[Material to process Boundary: Start]

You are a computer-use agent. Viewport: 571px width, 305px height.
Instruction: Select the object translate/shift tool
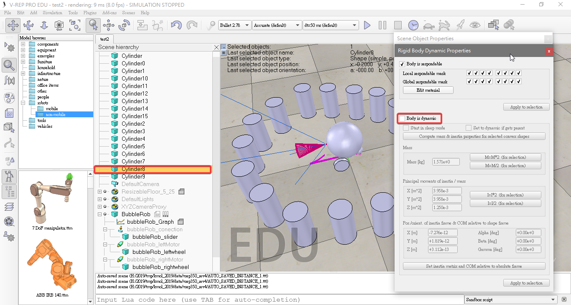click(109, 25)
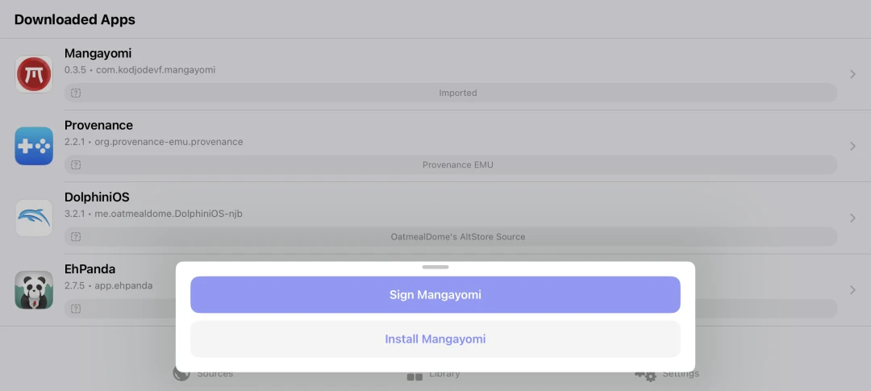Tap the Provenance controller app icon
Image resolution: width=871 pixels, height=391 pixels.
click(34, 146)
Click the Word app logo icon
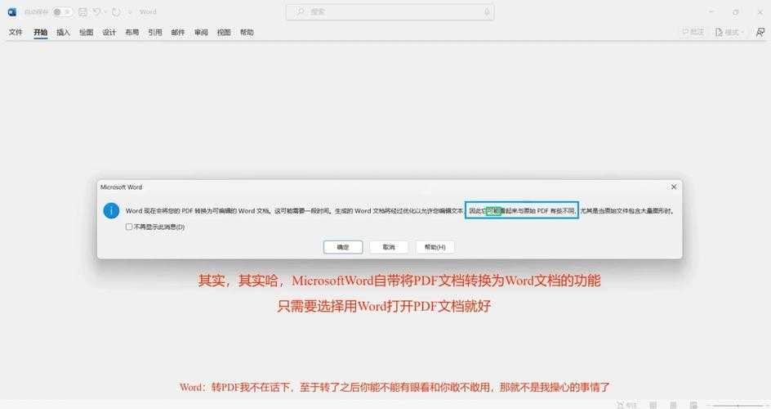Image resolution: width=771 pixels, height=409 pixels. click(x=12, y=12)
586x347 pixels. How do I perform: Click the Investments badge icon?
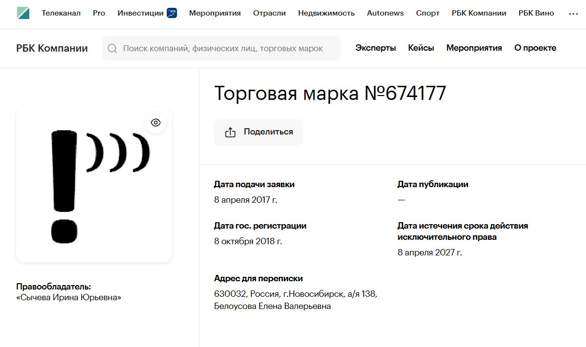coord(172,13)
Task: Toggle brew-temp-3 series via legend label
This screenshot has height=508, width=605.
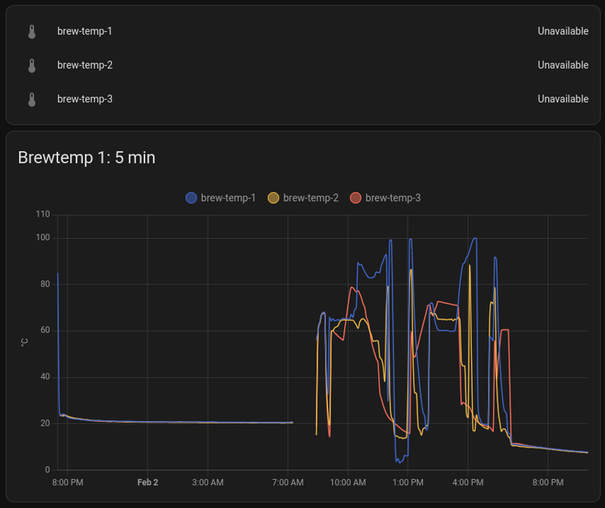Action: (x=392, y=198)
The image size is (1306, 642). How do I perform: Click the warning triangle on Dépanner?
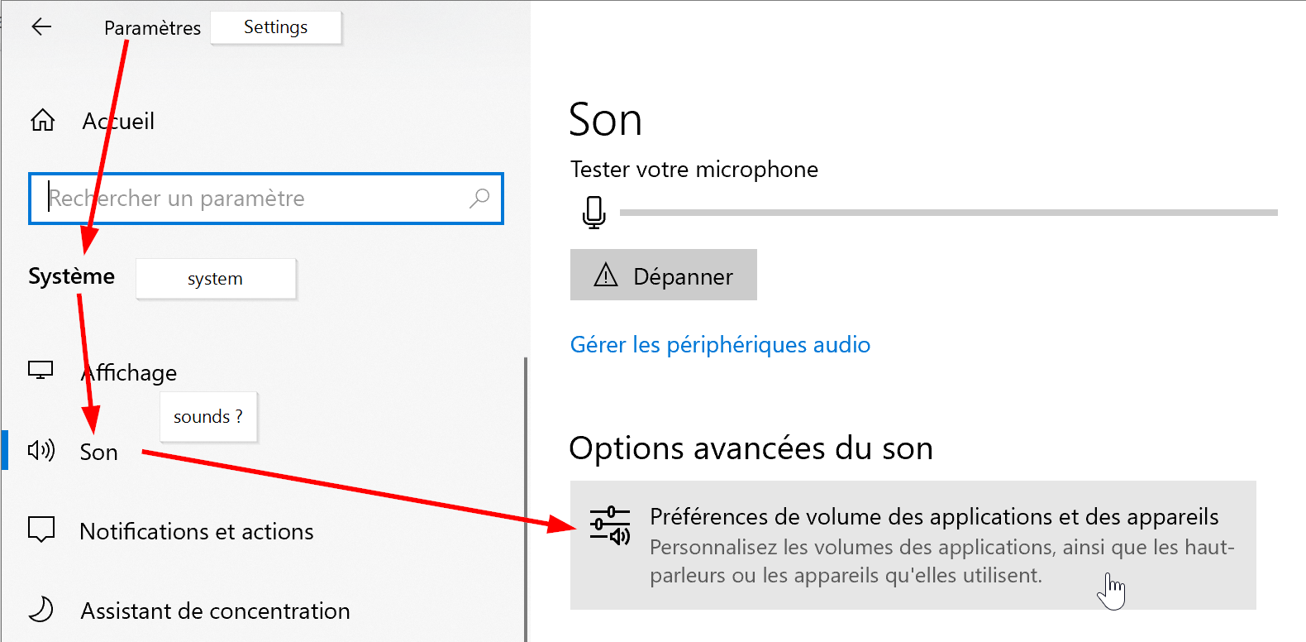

[Material to process Boundary: End]

§ Problem details
Omitting all pictures, retype exactly the lines from the line containing "586x347 pixels. How" down to the last line above, both ends included.

§ Your response
586x347 pixels. How do I perform: Click the Investments badge icon?
coord(172,13)
Task: Toggle brew-temp-3 series via legend label
This screenshot has height=508, width=605.
Action: (x=392, y=198)
The image size is (1306, 642). How do I perform: Click the warning triangle on Dépanner?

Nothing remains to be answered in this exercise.